With continued monitoring, the CDC found a rise in the cases of syphilis in the 1980's in large cities. They found that it was especially devastating among disadvantaged minority groups. This led the CDC to start a prevention education program targeted at people age 15-30 living in urban areas. This has led us to the lowest rates for syphilis in forty years.

Epidemiologists are essential in tracking a disease and determining who is at risk. Programs must be specific to the group of people most at risk. Without the efforts of the CDC and local public health programs, syphilis would be unlikely to be so under control today.

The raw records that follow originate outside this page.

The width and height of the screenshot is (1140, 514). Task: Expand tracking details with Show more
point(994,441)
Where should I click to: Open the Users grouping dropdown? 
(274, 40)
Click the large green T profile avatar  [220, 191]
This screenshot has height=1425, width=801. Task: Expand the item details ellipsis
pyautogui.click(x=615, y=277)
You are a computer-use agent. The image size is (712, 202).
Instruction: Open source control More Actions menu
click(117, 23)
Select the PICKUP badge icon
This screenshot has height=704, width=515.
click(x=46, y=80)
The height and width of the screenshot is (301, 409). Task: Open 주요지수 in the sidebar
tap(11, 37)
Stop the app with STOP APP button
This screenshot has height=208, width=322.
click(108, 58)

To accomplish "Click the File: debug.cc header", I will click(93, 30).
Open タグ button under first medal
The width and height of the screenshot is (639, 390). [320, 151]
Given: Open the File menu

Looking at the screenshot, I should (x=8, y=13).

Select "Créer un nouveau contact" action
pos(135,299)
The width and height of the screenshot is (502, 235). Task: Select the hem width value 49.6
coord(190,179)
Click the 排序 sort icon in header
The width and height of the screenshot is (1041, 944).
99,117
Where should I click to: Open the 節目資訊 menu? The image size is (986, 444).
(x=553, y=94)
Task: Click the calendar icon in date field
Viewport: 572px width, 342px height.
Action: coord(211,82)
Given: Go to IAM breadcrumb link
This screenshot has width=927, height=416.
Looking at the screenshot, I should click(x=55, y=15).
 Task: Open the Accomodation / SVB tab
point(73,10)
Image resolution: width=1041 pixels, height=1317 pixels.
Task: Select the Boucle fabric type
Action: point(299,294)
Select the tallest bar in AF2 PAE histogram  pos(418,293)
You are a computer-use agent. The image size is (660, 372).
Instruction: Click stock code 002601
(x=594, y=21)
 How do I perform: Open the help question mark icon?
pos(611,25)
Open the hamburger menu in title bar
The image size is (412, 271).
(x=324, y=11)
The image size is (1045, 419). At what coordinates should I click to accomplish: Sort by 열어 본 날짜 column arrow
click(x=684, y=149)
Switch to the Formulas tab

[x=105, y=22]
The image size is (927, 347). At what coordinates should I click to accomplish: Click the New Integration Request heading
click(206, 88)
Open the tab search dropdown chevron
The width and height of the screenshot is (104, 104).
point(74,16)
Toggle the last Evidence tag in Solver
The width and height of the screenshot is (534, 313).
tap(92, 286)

Most people now consider prevention to be just as vital to public health as finding a cure. Public health education measures seem to be extremely effective when dealing with syphilis. We can see this by the drop in the rates of new cases when the CDC makes a push for education. Today, the CDC puts 106 million dollars into controlling STD's every year with their prevention education. In 1996, according to the CDC, there were 4.4 new cases of syphilis for every 100,000 people. This is the lowest it has been since the drop in 1956-1957. Seventy-three percent of these nations’ counties reported no new cases in 1996.

Another key factor to controlling syphilis has been routine testing. By promoting the idea that everyone has to get tested, we remove the stigma attached to testing. This can be done by requiring an STD test when people get new jobs, medical procedures, pregnancy consultations and married. This is a public health approach that many people find less offensive or intimidating then searching out 'likely suspects' that might carry a disease.

The history of syphilis has taught us several things. We can see how quick we are to look for someone or something to blame when an epidemic occurs. We can see there is a stigma that is attached to certain diseases and even to the research for treating an 'unclean' disease. We can see how the modern medical ideal of a magic bullet might be impossible to achieve. Most importantly, we can see how prevention is key to control. Over time the focus in dealing with syphilis has gone from finding better treatment, to finding better preventative measures. By monitoring a disease and predicating those who are at risk, we can implement public education programs. We can try to remove the stigma attached to the disease by normalizing testing. It is only through the efforts of both medical treatment and public health education that a disease such as syphilis can be controlled.